DUBAI, United Arab Emirates (AP) - A British Iranian dual national detained for years in Tehran was taken to court on new sedition charges on Monday, her husband said, the latest twist in a case that has long stirred an international outcry.
The brief session, in which Nazanin Zaghari-Ratcliffe was not allowed to offer a defense, was adjourned with no date set for the next hearing, her husband said in a statement.
Zaghari-Ratcliffe had already served most of her five-year sentence on widely condemned espionage charges when she was granted temporary release and allowed to remain indefinitely at her parents’ Tehran home because of the coronavirus pandemic this spring, raising hopes for her return home to London.
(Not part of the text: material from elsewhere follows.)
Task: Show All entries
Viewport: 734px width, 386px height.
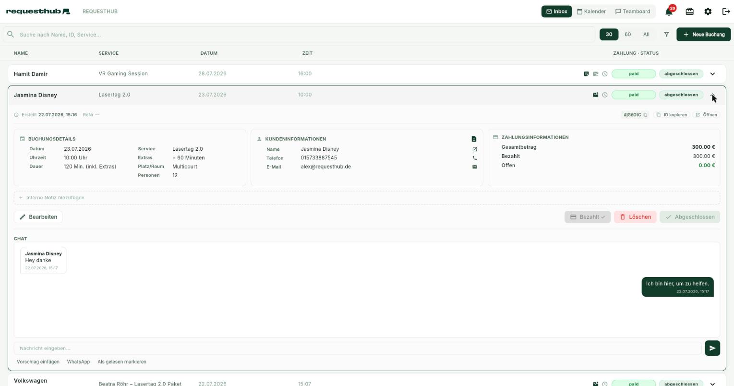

But in a setback that comes as Britain and Iran negotiate a decades-old debt dispute, a Tehran revolutionary court announced fresh charges of “spreading propaganda against the regime,” presenting the same evidence used to convict Zaghari-Ratcliffe in 2016, according to her husband. Official Iranian outlets did not immediately report Monday’s court session.
In a positive development, Zaghari-Ratcliffe returned to house arrest after the trial and does not have to spend the night in jail as feared, his statement added.
Presiding in the trial is Judge Abolghassen Salavati, who has a reputation for imposing harsh sentences and has heard other politically charged cases, including one in which he sentenced Washington Post journalist Jason Rezaian to prison.
“We await the next escalation,” Zaghari-Ratcliffe’s husband Richard Ratcliffe wrote. “We do not expect it to be kind.”
Zaghari-Ratcliffe was arrested in 2016 when she tried to board a flight home after a family vacation in Tehran with her younger daughter. An employee at the Thomson Reuters Foundation, the charitable arm of the news agency, she was tried on charges of plotting to overthrow the Iranian government - which she vehemently denies - and sent to Iran’s notorious Evin prison.
Her detention has fueled tensions between Britain and Iran, which are negotiating the release of some 400 million pounds ($530 million) held by London, a payment the late Iranian Shah Mohammad Reza Pahlavi made for Chieftain tanks that were never delivered. The shah abandoned the throne in 1979 and the Islamic Revolution soon installed the clerically overseen system that endures today.
In what a U.N. panel has described as an “emerging pattern,” Iran has arrested dozens of dual citizens on murky espionage charges in recent years. Analysts and rights groups accuse hardliners in the Islamic Republic’s security agencies of using detainees as bargaining chips for money or influence in negotiations with the West, which Tehran denies.
Iran does not recognize dual citizenship, depriving prisoners like Zaghari-Ratcliffe of consular assistance and diplomatic access.
“The use of the court process as a negotiating tactic by the Revolutionary Guard remains deeply traumatic for Nazanin and the rest of us,” Ratcliffe said.